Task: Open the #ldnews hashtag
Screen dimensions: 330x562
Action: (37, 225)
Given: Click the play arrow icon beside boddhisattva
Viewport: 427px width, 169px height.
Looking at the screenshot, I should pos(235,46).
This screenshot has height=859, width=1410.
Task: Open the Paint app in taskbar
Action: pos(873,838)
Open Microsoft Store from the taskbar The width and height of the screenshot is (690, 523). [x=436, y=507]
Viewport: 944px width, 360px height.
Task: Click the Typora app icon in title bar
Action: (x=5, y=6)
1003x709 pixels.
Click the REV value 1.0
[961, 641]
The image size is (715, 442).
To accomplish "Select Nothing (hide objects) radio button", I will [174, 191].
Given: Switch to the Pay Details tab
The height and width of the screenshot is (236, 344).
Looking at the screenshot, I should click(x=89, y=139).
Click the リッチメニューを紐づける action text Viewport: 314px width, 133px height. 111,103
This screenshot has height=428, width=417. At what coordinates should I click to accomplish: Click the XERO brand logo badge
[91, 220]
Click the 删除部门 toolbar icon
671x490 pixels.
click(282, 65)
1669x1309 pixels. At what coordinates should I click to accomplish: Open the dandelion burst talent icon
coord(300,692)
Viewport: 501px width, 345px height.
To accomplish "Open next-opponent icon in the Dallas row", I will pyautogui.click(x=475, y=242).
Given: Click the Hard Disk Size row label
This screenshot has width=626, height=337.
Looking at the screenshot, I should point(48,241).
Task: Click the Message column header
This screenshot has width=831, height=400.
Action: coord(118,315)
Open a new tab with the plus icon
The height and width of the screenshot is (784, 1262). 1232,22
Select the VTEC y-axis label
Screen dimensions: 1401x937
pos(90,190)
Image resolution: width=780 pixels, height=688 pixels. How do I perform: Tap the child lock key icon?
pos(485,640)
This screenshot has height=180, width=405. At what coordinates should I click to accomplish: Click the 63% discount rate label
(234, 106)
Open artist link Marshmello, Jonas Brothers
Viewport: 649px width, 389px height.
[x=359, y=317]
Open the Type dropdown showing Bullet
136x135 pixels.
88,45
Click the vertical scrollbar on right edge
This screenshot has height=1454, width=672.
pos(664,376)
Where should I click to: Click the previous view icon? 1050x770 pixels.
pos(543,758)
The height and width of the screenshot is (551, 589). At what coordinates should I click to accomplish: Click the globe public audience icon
== == ==
What to do
Put down each entry again, unchanged and complete.

Answer for the task
Task: Open the #ldnews hashtag
Screen dimensions: 330x562
Action: (37, 225)
Given: Click the play arrow icon beside boddhisattva
Viewport: 427px width, 169px height.
Looking at the screenshot, I should pos(235,46).
This screenshot has height=859, width=1410.
Task: Open the Paint app in taskbar
Action: pos(873,838)
Open Microsoft Store from the taskbar The width and height of the screenshot is (690, 523). [x=436, y=507]
Viewport: 944px width, 360px height.
Task: Click the Typora app icon in title bar
Action: (x=5, y=6)
1003x709 pixels.
Click the REV value 1.0
[961, 641]
The image size is (715, 442).
To accomplish "Select Nothing (hide objects) radio button", I will [174, 191].
Given: Switch to the Pay Details tab
The height and width of the screenshot is (236, 344).
Looking at the screenshot, I should click(x=89, y=139).
Click the リッチメニューを紐づける action text Viewport: 314px width, 133px height. 111,103
This screenshot has height=428, width=417. At what coordinates should I click to accomplish: Click the XERO brand logo badge
[91, 220]
Click the 删除部门 toolbar icon
671x490 pixels.
click(282, 65)
1669x1309 pixels. At what coordinates should I click to accomplish: Open the dandelion burst talent icon
coord(300,692)
Viewport: 501px width, 345px height.
To accomplish "Open next-opponent icon in the Dallas row", I will pyautogui.click(x=475, y=242).
Given: Click the Hard Disk Size row label
This screenshot has width=626, height=337.
Looking at the screenshot, I should point(48,241).
Task: Click the Message column header
This screenshot has width=831, height=400.
Action: coord(118,315)
Open a new tab with the plus icon
The height and width of the screenshot is (784, 1262). 1232,22
Select the VTEC y-axis label
Screen dimensions: 1401x937
pos(90,190)
Image resolution: width=780 pixels, height=688 pixels. How do I perform: Tap the child lock key icon?
pos(485,640)
This screenshot has height=180, width=405. At what coordinates should I click to accomplish: Click the 63% discount rate label
(234, 106)
Open artist link Marshmello, Jonas Brothers
Viewport: 649px width, 389px height.
[x=359, y=317]
Open the Type dropdown showing Bullet
136x135 pixels.
88,45
Click the vertical scrollbar on right edge
This screenshot has height=1454, width=672.
pos(664,376)
Where should I click to: Click the previous view icon? 1050x770 pixels.
pos(543,758)
The height and width of the screenshot is (551, 589). At what coordinates should I click to accomplish: Click the globe public audience icon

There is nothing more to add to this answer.